Gains (Losses) on Oil and Natural Gas Derivatives
Gains on oil and natural gas derivatives were approximately $1.1 billion and $1.2 billion for the years ended December 31, 2015, and December 31, 2014, respectively, representing a decrease of approximately $150 million. Gains on oil and natural gas derivatives decreased primarily due to changes in fair value of the derivative contracts. The results for 2015 and 2014 also include cash settlements of approximately $5 million and $12 million, respectively, related to canceled derivatives

51

Item 7.    Management’s Discussion and Analysis of Financial Condition and Results of Operations - Continued

contracts. In addition, the results for 2015 and 2014 include gains of approximately $4 million and $7 million, respectively, related to the recoveries of a bankruptcy claim (see Note 11). The fair value on unsettled derivatives contracts changes as future commodity price expectations change compared to the contract prices on the derivatives. If the expected future commodity prices increase compared to the contract prices on the derivatives, losses are recognized; and if the expected future commodity prices decrease compared to the contract prices on the derivatives, gains are recognized.

....................

To be done >>
Return the derivatives excerpt above word for word, from "contracts. In addition, the" down to "gains are recognized.".

Items >>
....................

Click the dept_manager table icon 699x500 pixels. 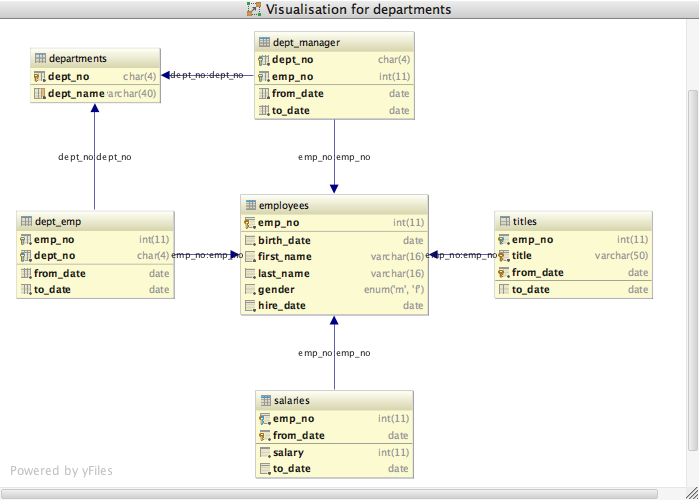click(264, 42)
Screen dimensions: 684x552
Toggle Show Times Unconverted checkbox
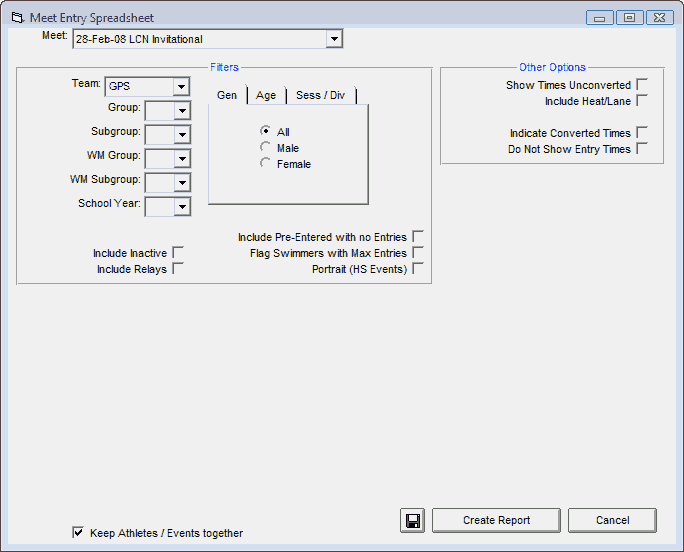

....................

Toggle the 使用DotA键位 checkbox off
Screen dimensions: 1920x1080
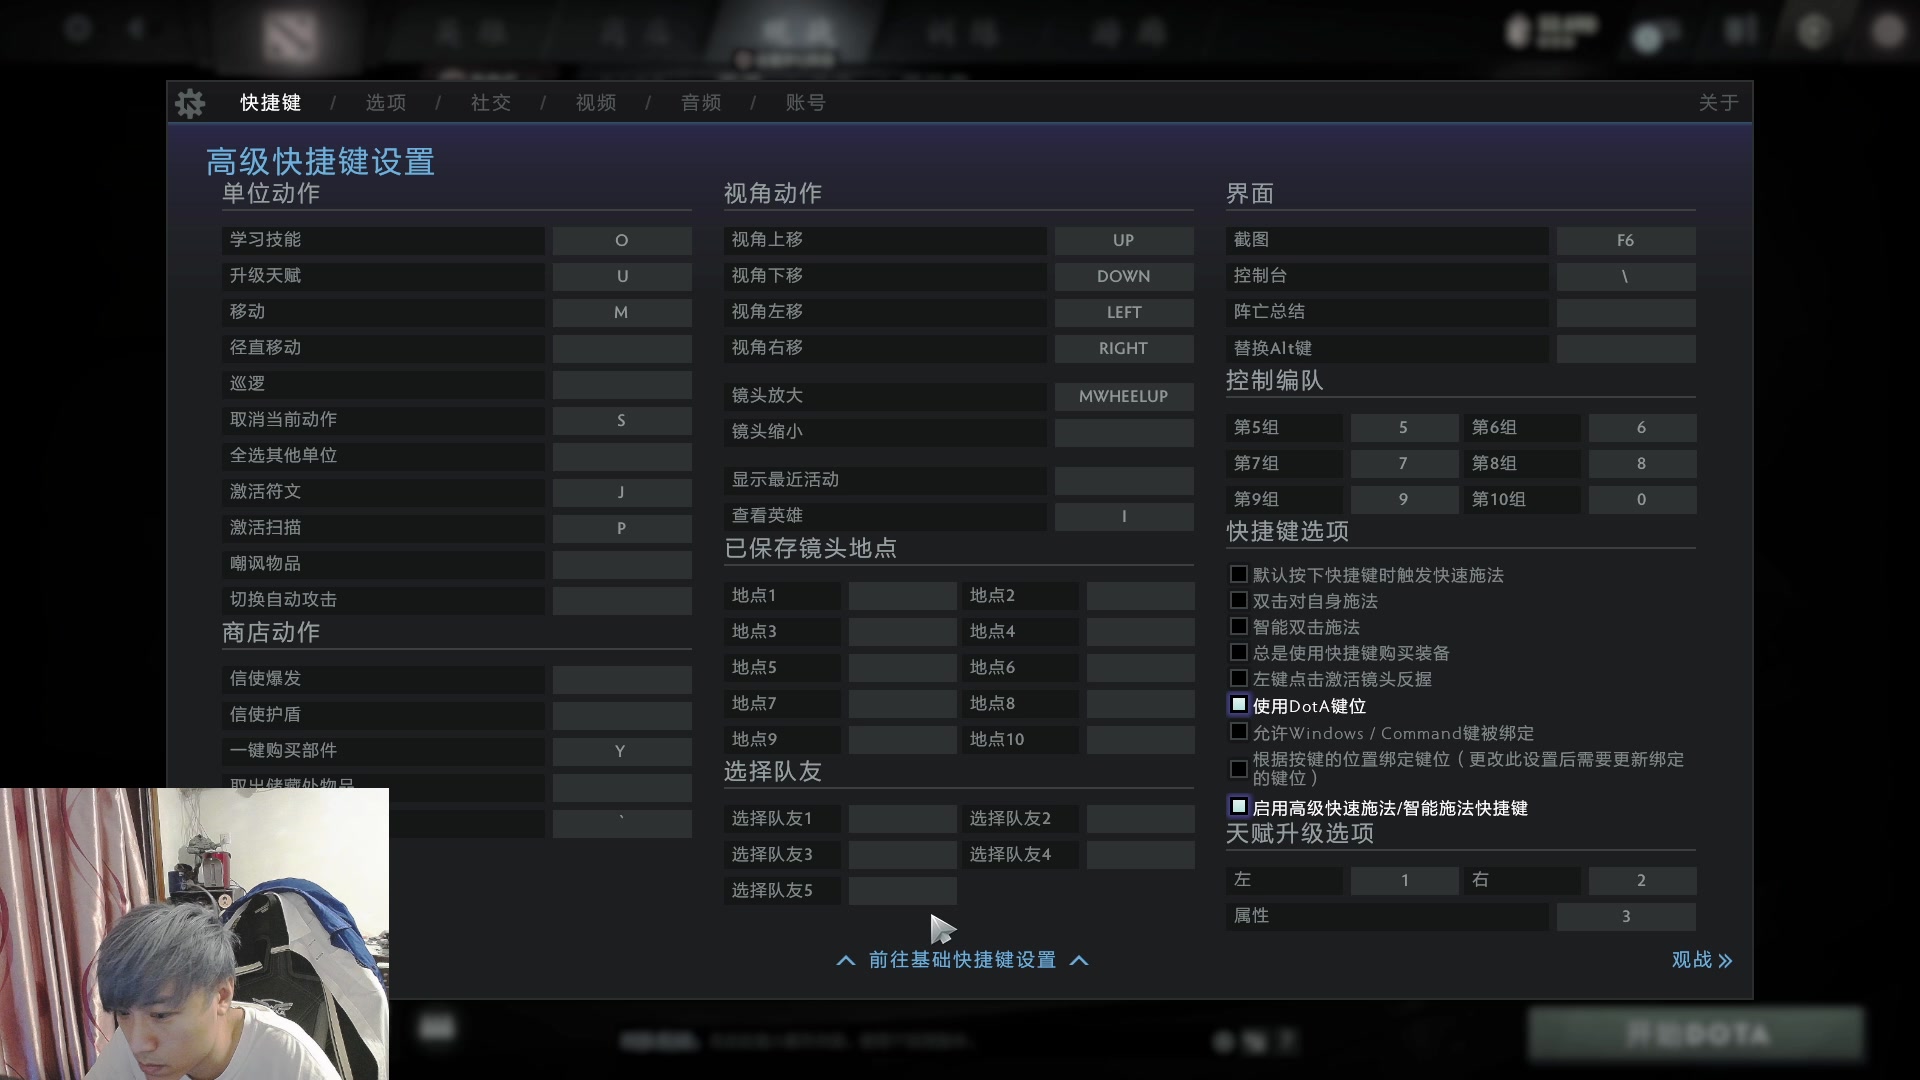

....................

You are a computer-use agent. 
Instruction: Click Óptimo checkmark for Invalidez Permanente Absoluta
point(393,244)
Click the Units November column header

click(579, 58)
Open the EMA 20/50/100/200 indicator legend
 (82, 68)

....................

Task result >>
contracts. In addition, the results for 2015 and 2014 include gains of approximately $4 million and $7 million, respectively, related to the recoveries of a bankruptcy claim (see Note 11). The fair value on unsettled derivatives contracts changes as future commodity price expectations change compared to the contract prices on the derivatives. If the expected future commodity prices increase compared to the contract prices on the derivatives, losses are recognized; and if the expected future commodity prices decrease compared to the contract prices on the derivatives, gains are recognized.